Kim Chaek was born in Sŏngjin, North Hamgyong, Korea, in 1903. He and his family fled to Manchuria after Korea was colonized by Japan. In 1927, Kim joined the Communist Party of China and the Anti-Japanese movement to oppose the Japanese occupation. He was imprisoned for his resistance activities. After his release from prison, Kim joined the Northeast Anti-Japanese United Army in 1935 and fought alongside Kim Il-sung. He fled to the Soviet Union to escape the Japanese conquest of the partisans in 1940. He lived in Khabarovsk where he met with Kim Il-sung and formed the 88th Special Brigade. After the Soviet invasion of Manchuria, he returned to Korea along with the Soviet Army in 1945. On September 9, 1948, the Democratic People’s Republic of Korea was established, Kim became the industry minister and deputy prime minister under Kim Il-sung. He was appointed number 2 Committee Vice Chairman in the Workers' Party of Korea. In the Korean War, he was a commander of the North Korean troops on the front lines.
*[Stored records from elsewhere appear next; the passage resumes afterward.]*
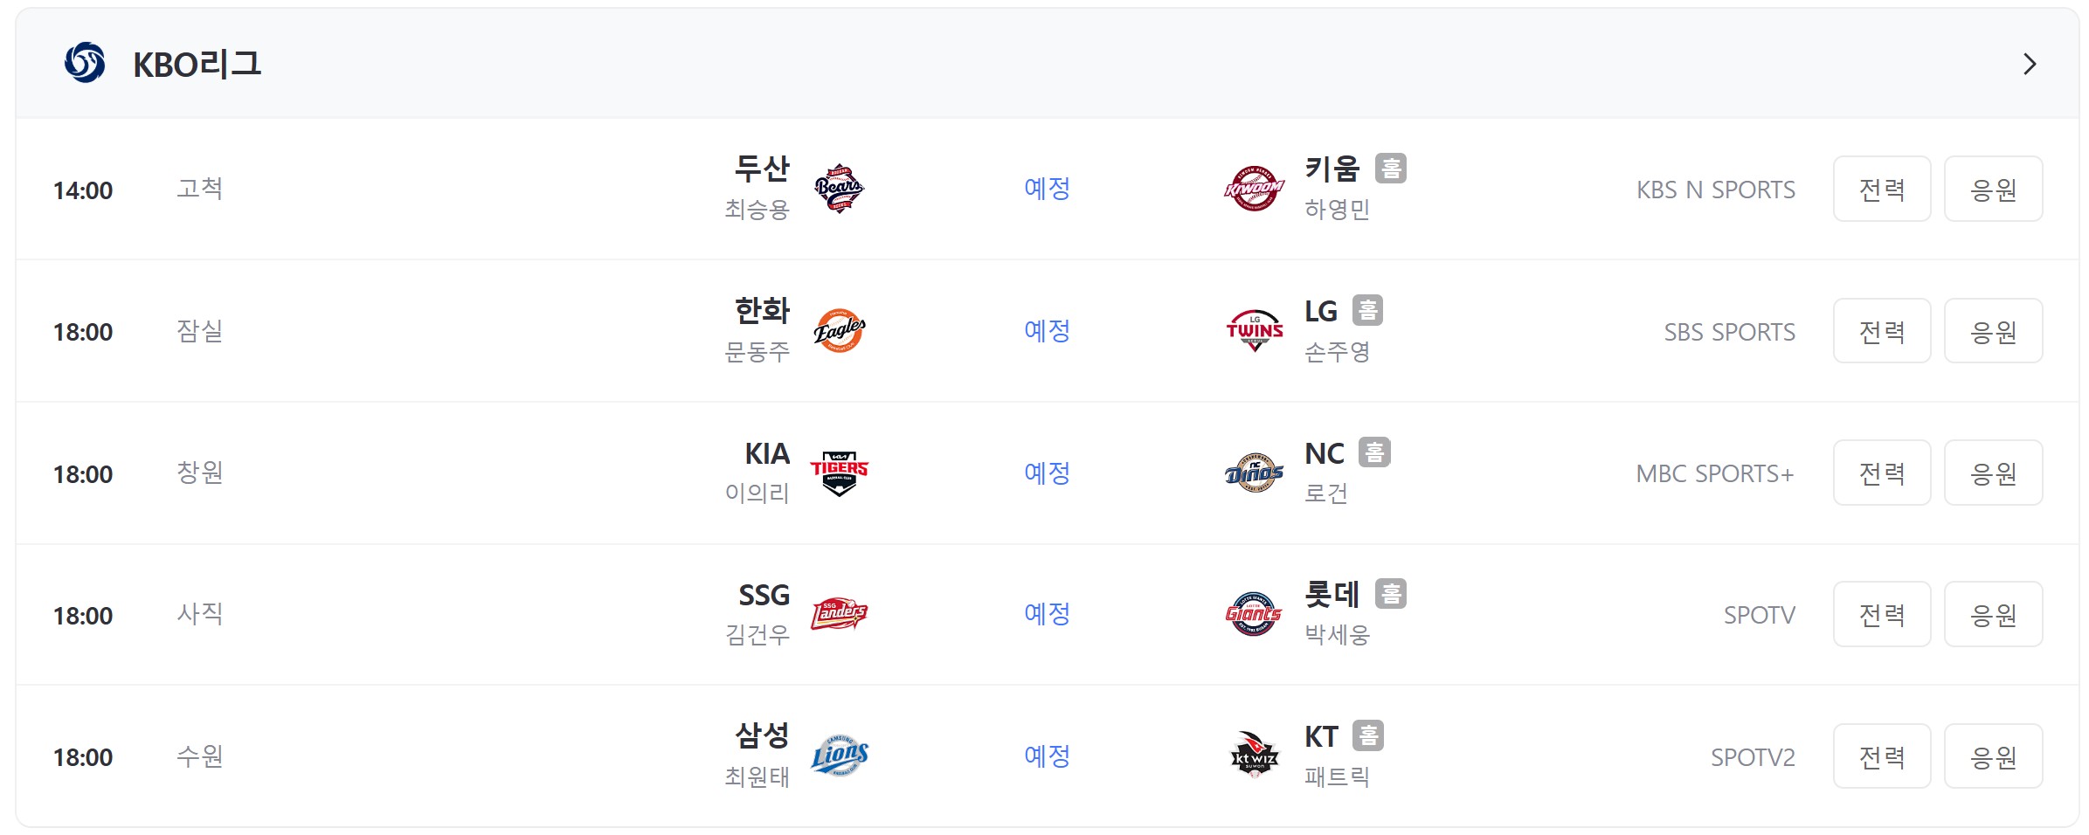The height and width of the screenshot is (835, 2089).
Task: Expand KBO리그 section with the chevron arrow
Action: [x=2030, y=64]
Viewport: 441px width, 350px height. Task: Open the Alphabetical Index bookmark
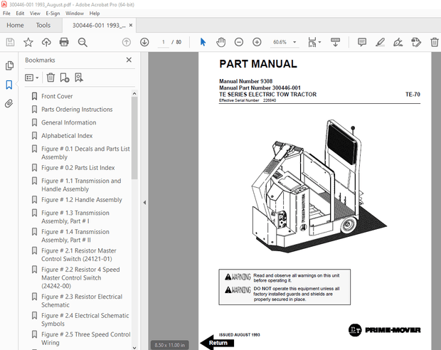tap(67, 135)
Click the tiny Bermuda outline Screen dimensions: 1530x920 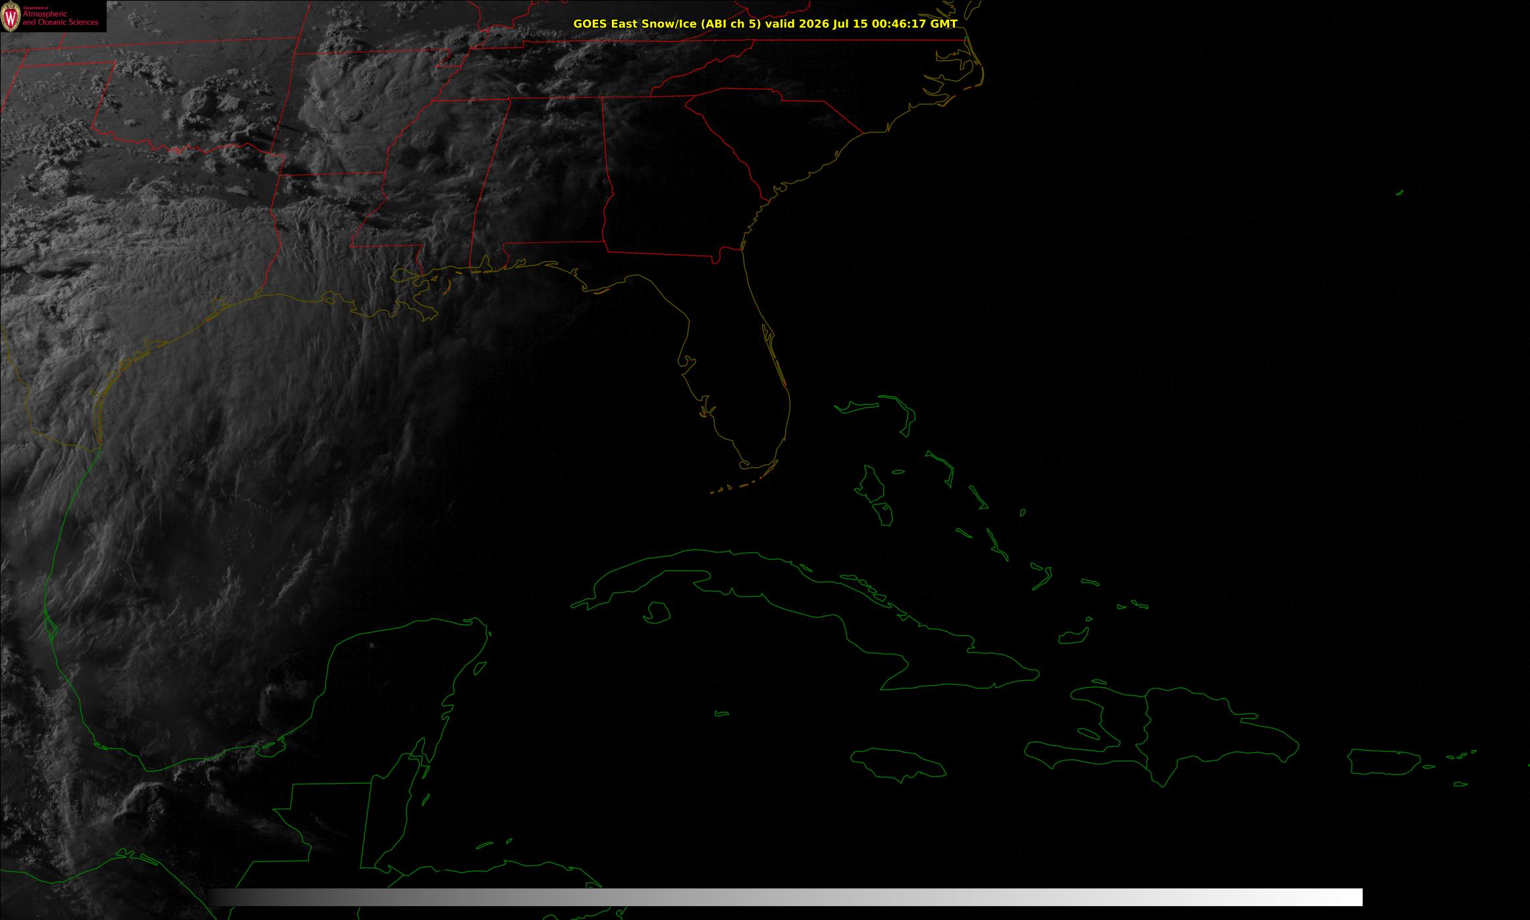[x=1400, y=192]
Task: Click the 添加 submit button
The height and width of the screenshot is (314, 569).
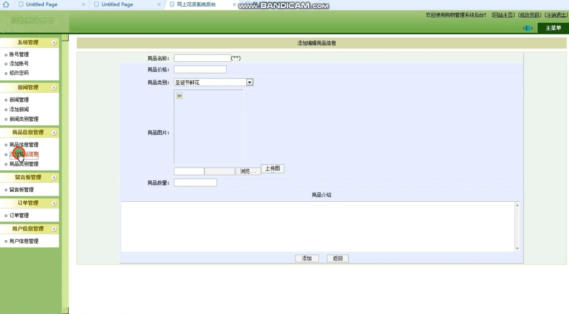Action: pos(306,258)
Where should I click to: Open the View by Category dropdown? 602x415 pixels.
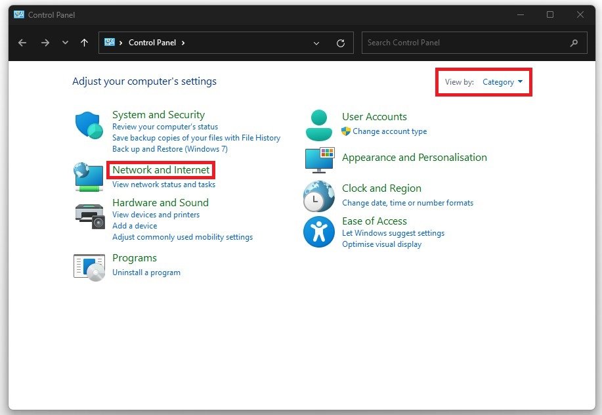tap(502, 82)
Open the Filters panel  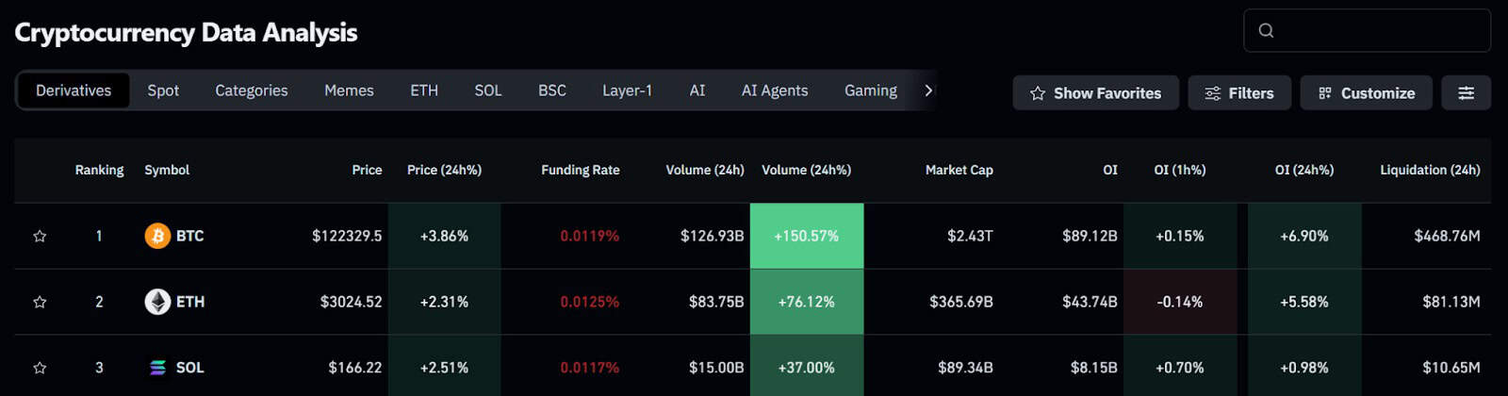point(1239,93)
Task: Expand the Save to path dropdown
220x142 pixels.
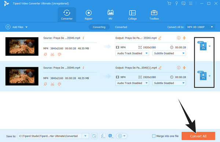Action: coord(85,136)
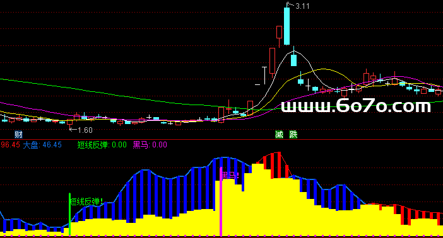Viewport: 443px width, 238px height.
Task: Select the tall cyan candlestick at the peak
Action: (286, 26)
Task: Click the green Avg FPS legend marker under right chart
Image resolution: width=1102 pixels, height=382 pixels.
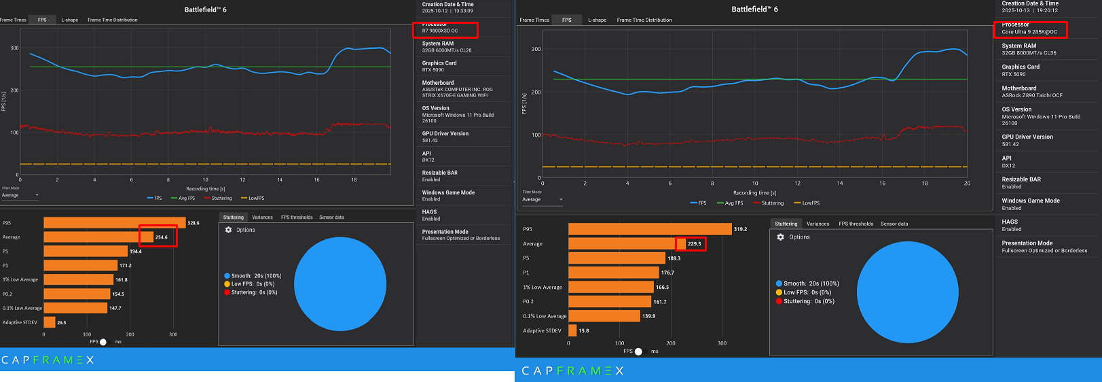Action: tap(720, 203)
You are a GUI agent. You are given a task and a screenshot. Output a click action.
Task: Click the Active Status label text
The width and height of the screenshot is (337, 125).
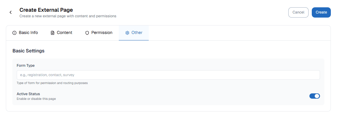pyautogui.click(x=28, y=94)
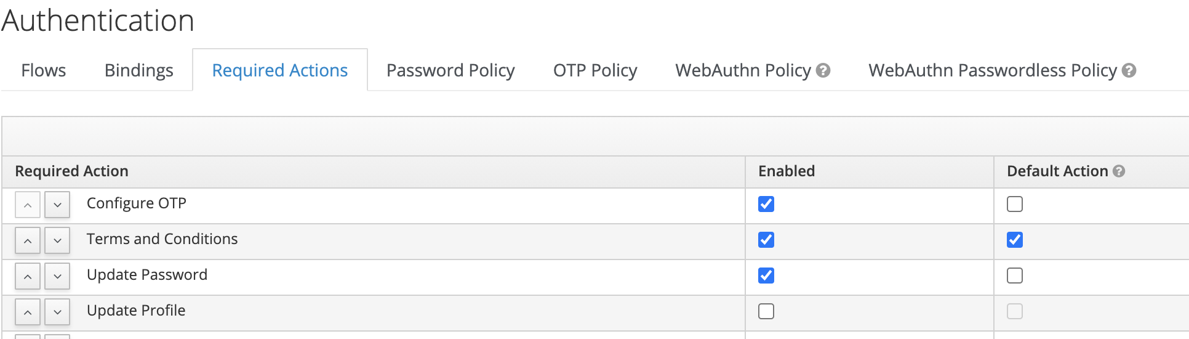Click up arrow for Update Profile
The width and height of the screenshot is (1189, 339).
coord(28,312)
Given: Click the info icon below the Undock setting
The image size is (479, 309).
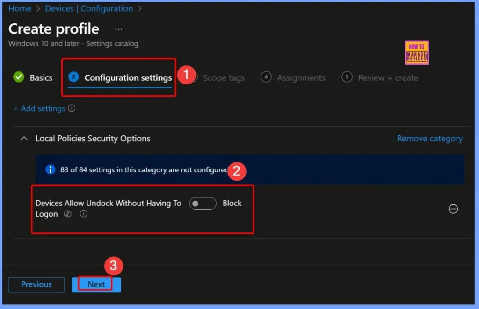Looking at the screenshot, I should [x=83, y=214].
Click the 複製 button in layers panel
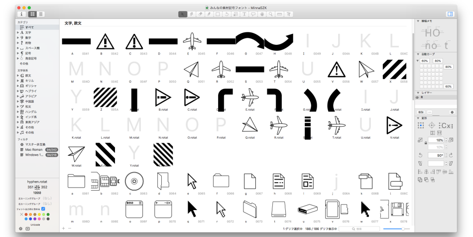The height and width of the screenshot is (237, 473). [x=420, y=112]

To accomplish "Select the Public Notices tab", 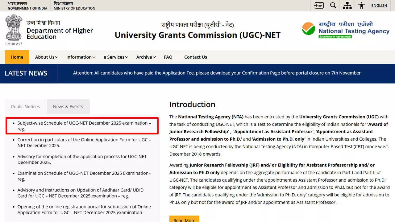I will tap(25, 107).
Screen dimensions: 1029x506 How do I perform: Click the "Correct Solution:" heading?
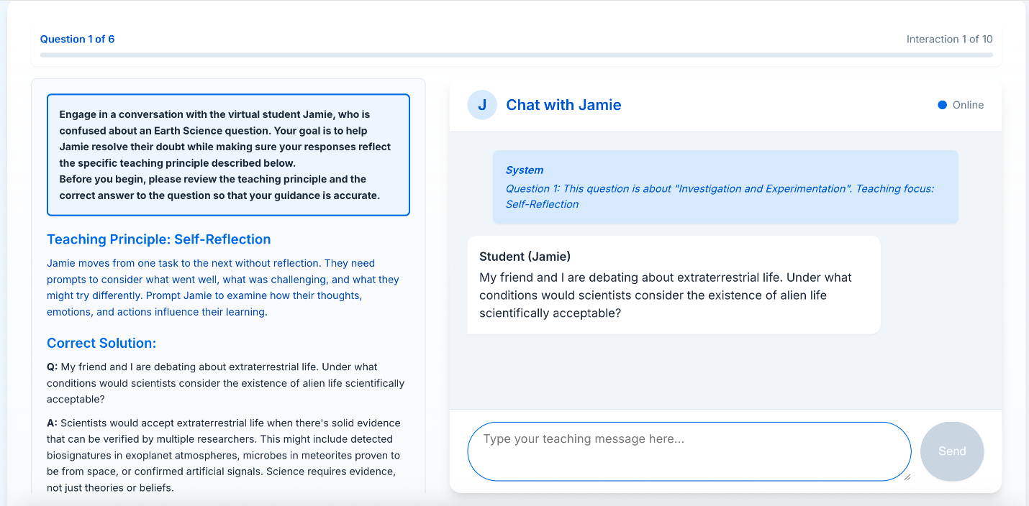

A Japanese history of the Kim Il-sung family claims that Kim Chaek was purged when he was found responsible for the failure at the Inchon landing, and died in January 1951 after an American military air raid bombing or was assassinated following a power struggle. Kim Il-sung's memoir With the Century states instead that Kim died of heart failure after a long night of work.

Posthumous honours

After his death, Kim Chaek's birthplace Haksong County, combined with the neighboring city of Songjin, was formally renamed to Kim Chaek City to commemorate his life and accomplishments. Kim Chaek University of Technology in Pyongyang and Kim Chaek Iron and Steel Complex in Chongjin are also named after him.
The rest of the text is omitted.